[Records excerpted from a collection]
· · ·
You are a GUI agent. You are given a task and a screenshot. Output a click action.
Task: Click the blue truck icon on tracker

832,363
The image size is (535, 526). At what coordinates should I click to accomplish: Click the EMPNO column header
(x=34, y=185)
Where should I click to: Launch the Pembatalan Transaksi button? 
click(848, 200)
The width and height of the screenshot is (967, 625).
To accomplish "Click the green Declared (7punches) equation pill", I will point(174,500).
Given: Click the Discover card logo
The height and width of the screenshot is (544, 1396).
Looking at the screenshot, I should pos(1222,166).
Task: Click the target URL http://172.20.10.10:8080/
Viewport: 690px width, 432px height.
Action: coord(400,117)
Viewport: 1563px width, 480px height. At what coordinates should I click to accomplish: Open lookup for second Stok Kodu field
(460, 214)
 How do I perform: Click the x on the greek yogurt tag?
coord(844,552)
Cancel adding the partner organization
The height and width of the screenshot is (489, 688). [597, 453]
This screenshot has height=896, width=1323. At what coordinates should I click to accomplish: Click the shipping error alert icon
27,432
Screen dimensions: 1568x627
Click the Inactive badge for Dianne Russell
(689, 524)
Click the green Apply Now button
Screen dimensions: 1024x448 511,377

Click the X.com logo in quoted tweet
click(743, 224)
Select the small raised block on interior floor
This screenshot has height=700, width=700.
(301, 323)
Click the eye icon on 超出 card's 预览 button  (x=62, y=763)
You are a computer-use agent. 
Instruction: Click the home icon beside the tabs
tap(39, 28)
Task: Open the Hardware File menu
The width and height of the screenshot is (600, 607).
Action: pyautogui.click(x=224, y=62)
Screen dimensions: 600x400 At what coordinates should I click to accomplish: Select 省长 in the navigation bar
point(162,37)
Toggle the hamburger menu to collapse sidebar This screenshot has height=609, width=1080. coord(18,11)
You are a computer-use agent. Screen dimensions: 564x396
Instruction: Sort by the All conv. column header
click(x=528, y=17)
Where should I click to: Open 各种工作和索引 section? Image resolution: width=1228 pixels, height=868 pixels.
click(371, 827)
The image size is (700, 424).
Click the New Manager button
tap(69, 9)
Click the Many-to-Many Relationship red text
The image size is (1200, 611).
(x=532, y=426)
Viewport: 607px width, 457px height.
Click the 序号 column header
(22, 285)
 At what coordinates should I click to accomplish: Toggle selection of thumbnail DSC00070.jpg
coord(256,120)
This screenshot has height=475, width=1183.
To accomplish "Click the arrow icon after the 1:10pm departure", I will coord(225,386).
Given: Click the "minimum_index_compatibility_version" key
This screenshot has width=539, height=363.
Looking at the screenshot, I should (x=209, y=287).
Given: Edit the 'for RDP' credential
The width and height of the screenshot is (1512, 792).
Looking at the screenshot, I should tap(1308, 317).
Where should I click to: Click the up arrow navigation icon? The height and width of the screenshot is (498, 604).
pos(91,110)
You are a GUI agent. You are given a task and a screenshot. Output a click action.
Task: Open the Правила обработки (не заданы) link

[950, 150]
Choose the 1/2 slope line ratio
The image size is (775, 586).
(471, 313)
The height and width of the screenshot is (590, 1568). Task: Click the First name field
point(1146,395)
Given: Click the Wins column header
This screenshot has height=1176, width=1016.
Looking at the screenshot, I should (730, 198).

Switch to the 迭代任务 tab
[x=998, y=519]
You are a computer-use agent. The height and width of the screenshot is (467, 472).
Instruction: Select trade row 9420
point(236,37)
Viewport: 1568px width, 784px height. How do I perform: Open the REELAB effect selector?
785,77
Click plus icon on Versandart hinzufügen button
· · ·
| What to produce |
Pull every line containing "computer" out of the records.

| Output for this task |
You are a computer-use agent. 
You are a computer-use agent. Screen dimensions: 564x396
You are a computer-use agent. The height and width of the screenshot is (467, 472).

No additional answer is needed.